The FEF (frontal eye field) plays an important role in terms of attention and eye movement. It is an area in the frontal cortex involved in the generation of motor commands for pointing the eyes, and therefore the foveas, toward desired target locations.
Moore and Armstrong conducted a study where they placed a visual stimulus in the receptive field of a given V4 which is in the extrastriate visual cortical area.
Findings suggest that the FEF plays a central role in directing spatial attention and that this process is directly linked to the generation of eye movement commands, however questions still remain. 

Friday, 7 October 2011

2. Methods used to study our brain and it's cognitive function

120 years ago the brain was too complex to work on over those years operating on the brain was proven to be difficult having very little knowledge and understanding of the brain. 
Many studies/research have been conducted in measuring the brain function and structure. 
Somatosensory homunculus also known as “the little man inside the brain”, puts forward an understanding of a distorted model of a human to reflect the human body parts occupying on the somatosensory cortex and the motor cortex.
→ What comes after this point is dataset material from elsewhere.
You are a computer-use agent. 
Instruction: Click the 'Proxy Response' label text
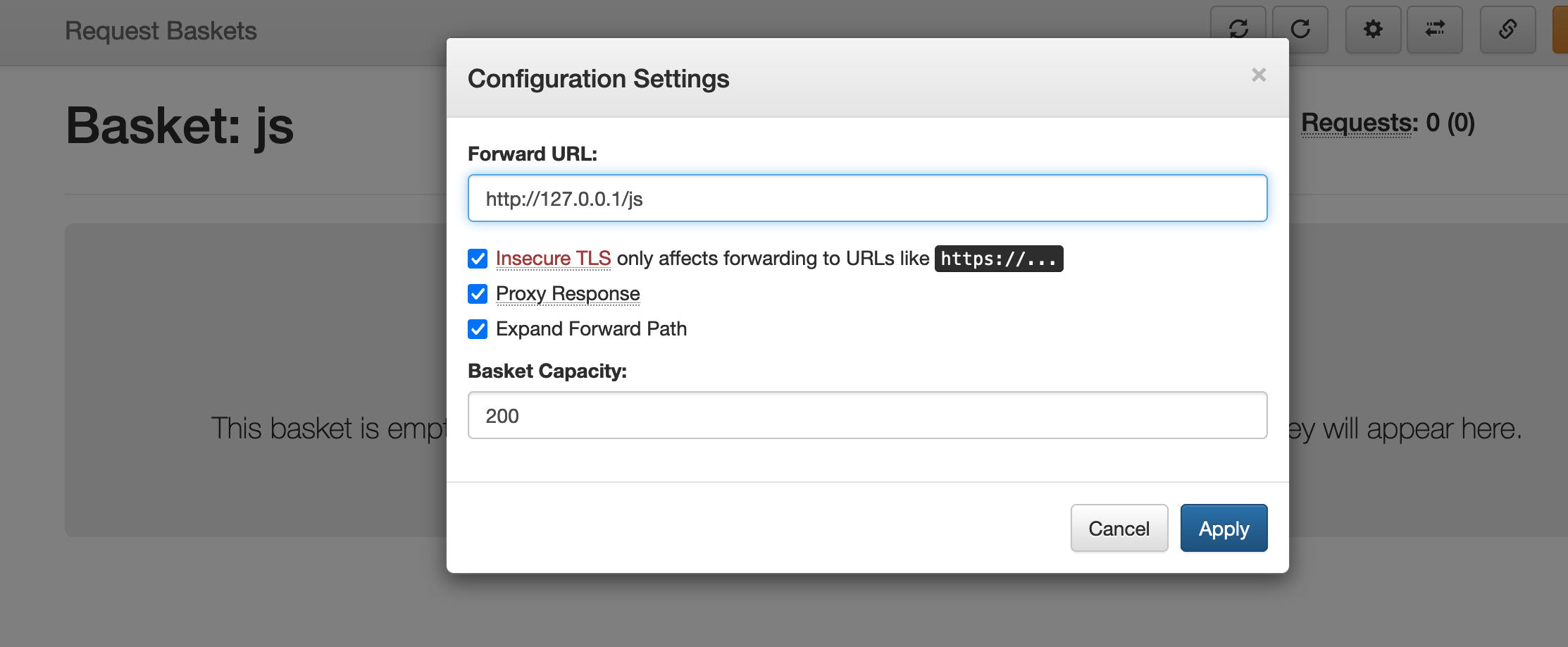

Body parts such as lips, hand, feet and sex organs are very sensitive therefore have more sensory neurons so the cortex has correspondingly large lips, hands, feet and genitals. 
Single case studies have enabled researchers to study specific damaged brain areas and the resulting behaviour, however it did have its advantages and disadvantages. Although it allowed us to understand the role of a brain region, single case studies cannot conside unknown previous levels of functioning and it is subject to individual differences. 
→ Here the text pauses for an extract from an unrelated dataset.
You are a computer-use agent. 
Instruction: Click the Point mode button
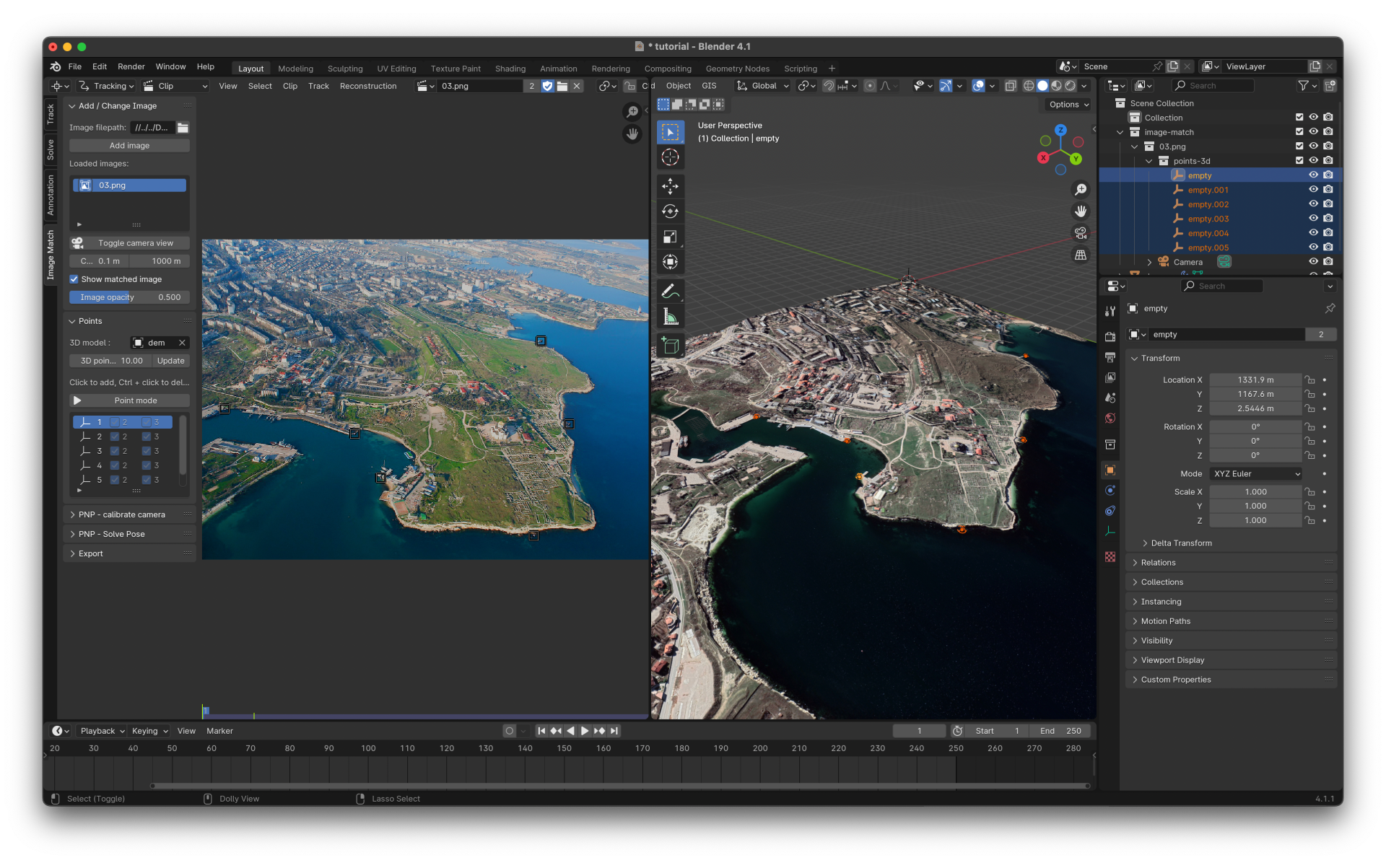click(130, 400)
There are several types of methods used in terms of brain surgery. From the times of labotamy, things have certainly changed and surgeons and scientists have more knowledge in terms of localization. There are four different types of methods used: 1) Behavioural Studies 2) Lesion Studies 3) Haemodynamic Studies (PET+FMRI), 4) Electromagnetic  (MEG and EEG). 
1) Electroencephalography (EEG) is the recording of electrical activity along the scalp. Although it is non-ivasive and has a high a high temporal resolution it has a significantly lower spatial resolution and it is unclear what EEG changes signifies.
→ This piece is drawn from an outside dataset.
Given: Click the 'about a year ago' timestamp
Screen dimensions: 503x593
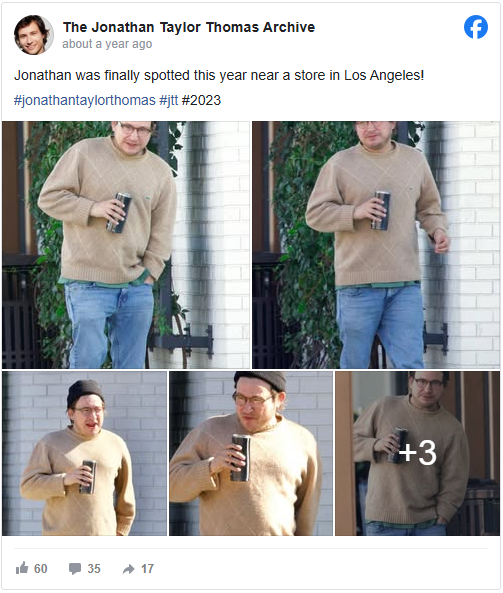Looking at the screenshot, I should click(x=107, y=44).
2) Event-related potentials (ERP) is a measure of brain responses that is directly the result of a thought or perception and it is critcised for being a poorly understood underlying mechanism.
3) Position Emission Tomography (PET) provide a measure of brain function through the measuring oxygen consumption, blood flow and glucose metabolism. Blood flow vbeing the most reliable of the measurements. It is performed by using a gamma ray detector and provides a 3D representation  of local activity. It is however very expensive and has a poor temporal resolution. 
4) Magnetic Resonance Imaging (MRI) provides a detailed internal structures. Although it is non ivasive and non toxic  the radio frequencies must be shielded. 
5) FMRI measures blood oxygen levels, again it is non ivasive and non toxic and has an excellent spatial resolution, however the analysis is complex and it is very expensive to use. 
6) Transcranial Magnetic Stimulation (TMS) allows the modulation of cortical activity by passing alternating magnetic fields across the scalp. It induces electrical currents in the cortex increasing or decreasing its excitability. 

There are many pros and cons to these methodologies and over the last 150 years surgeons have progressed tremendous amounts at a human cost which raises the question does the end justify the means?